Is it true that carbs are bad for cats? Should dogs eat more vegetables? And, what about chicken meal vs. chicken?

To clear up some of the confusion, the team at Beverly Hills Veterinary Associates will walk you through the basics of what to look for in a nutritious diet for your best friend.

The Top of the List

So, you are shopping for your four-legged when you come across a new dog chow that contains blueberries. Wow, your dog loves them, you think.

Unfortunately, many new pet foods market their products as being more nutritious, when in fact some of these fruit and veggies are a tiny percentage of the overall food content.

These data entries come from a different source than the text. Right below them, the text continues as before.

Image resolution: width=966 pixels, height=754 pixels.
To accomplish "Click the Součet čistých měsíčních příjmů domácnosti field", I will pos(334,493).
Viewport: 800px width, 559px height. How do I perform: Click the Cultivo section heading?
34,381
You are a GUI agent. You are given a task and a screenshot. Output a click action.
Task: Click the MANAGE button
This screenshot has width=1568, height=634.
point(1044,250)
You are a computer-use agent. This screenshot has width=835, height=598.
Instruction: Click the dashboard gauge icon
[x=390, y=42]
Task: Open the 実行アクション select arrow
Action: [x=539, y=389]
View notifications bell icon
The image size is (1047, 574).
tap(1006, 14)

To get a real sense of what’s contained in the pet food, focus on the top 5-6 ingredients. This is what you are getting, more and less. And, since these ingredients make up the nutritional context of the food, you will want to see some of the following:

  • Recognizable complete protein sources: chicken, beef, lamb, etc.
  • Fruits and vegetables
  • Healthy fats
  • Some whole grains
  • Whenever possible, hormone-free, grass fed, and organic sources

You will also notice ingredients like chicken meal. While it is true ‘meal’ is not as good as whole protein ingredients, a combination of turkey meal, chicken meal, coupled with chicken and turkey, as long as they are among the top five ingredients, should be an adequately nutritious food.

What is an AAFCO Guarantee?

AAFCO or the Association of American Feed Control Officials is essentially a nonprofit that sets the guidelines for pet food and livestock feed in the United States. Because it is a voluntary membership based nonprofit, it does not regulate pet foods as the USDA might oversee human food quality, but it does provide a nutritional claim.

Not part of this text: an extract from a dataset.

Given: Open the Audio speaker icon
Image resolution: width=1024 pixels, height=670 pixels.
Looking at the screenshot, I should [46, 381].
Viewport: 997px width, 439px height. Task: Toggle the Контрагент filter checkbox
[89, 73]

A nutritional claim would tell you that the food you are about to buy contains the right nutritional balance for the pet it is formulated for, such as a puppy.

Although an AAFCO guarantee doesn’t address every nutritional and quality concern you might have, like whether to opt for organic products, it is a good indicator of a balanced pet food.

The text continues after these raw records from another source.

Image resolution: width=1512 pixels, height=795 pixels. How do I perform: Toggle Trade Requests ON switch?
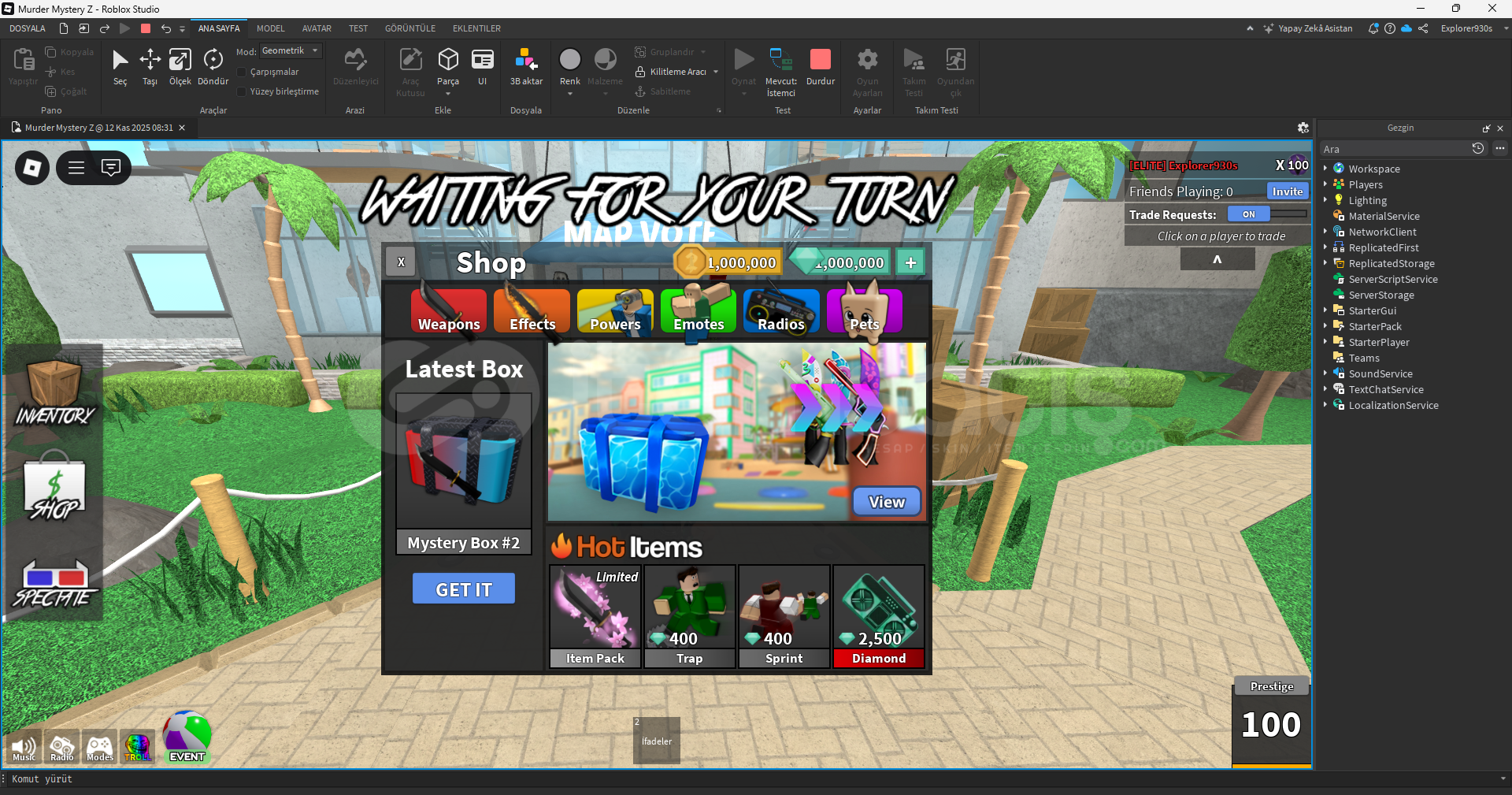(x=1249, y=214)
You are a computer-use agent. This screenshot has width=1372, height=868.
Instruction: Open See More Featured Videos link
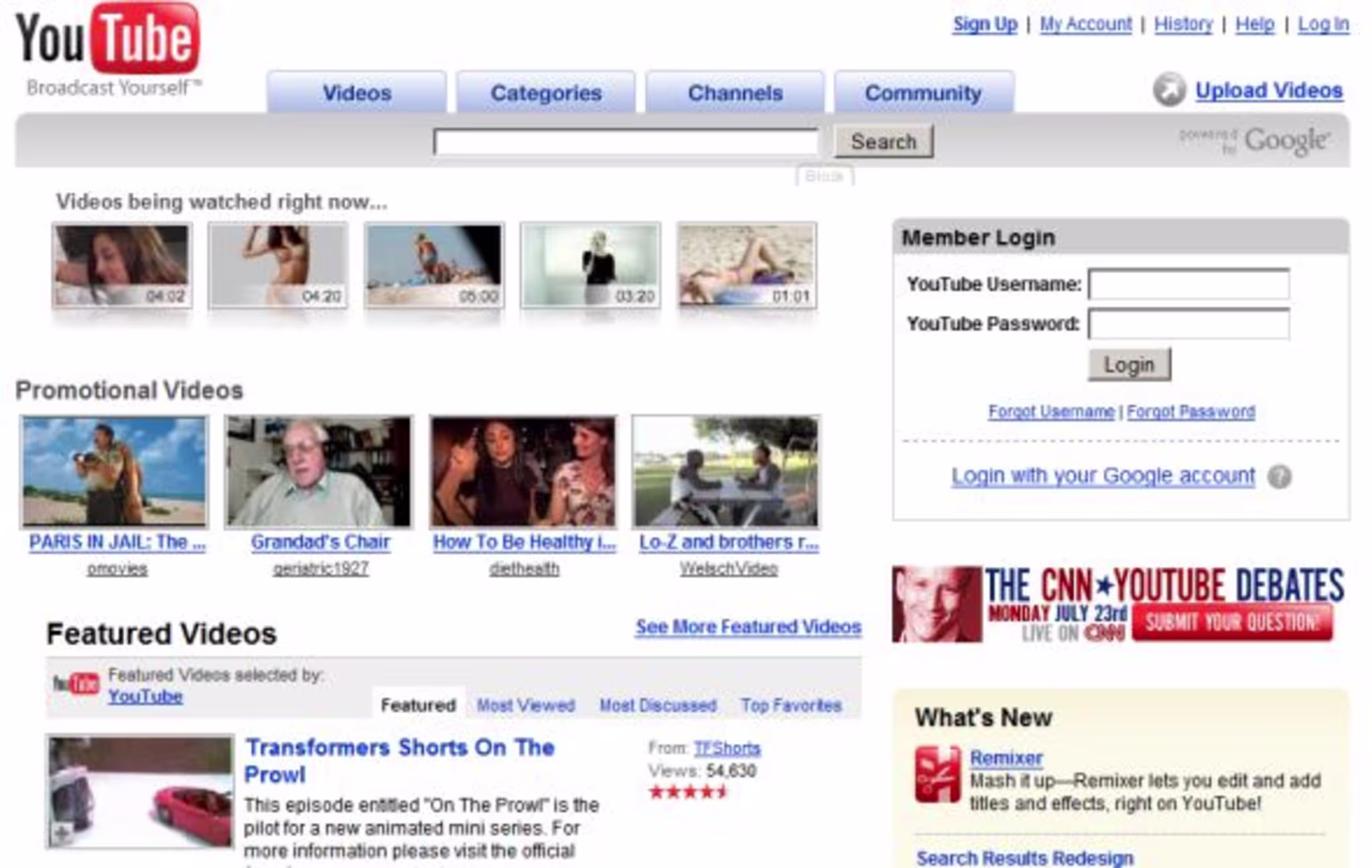click(748, 627)

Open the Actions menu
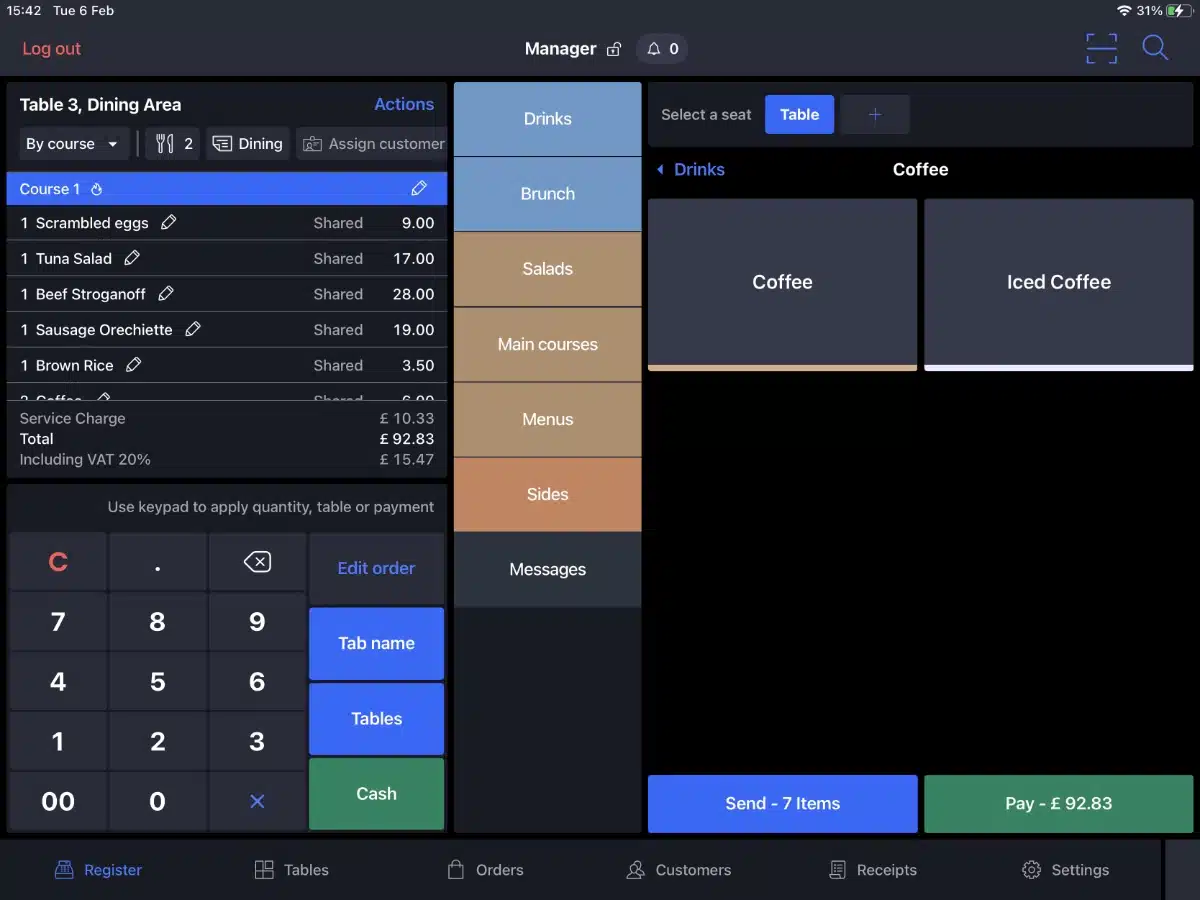404,104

Pet Food Ingredients to Avoid or Limit

There has been a lot of debate as to the virtues or downfalls of grains in pet food. In general, protein dominant pet foods are far healthier for your pet, especially felines and other strict carnivores. (You also want to look for a high moisture content.)

Some whole grains, however, are not necessarily bad for your pet, but should not be among the first three ingredients.

Ingredients to avoid include:

  • Meat by-products or unidentified crude proteins
  • Corn or soy
  • Artificial dyes, sweeteners, etc.
  • Artificial preservatives like BHT, BHA, and ethoxyquin

Navigating the thousands of pet food choices may seem overwhelming. But, when you focus on the key ingredients, very similar to those you might select for yourself – good quality meats, veggies, and fruit, the task is made easier.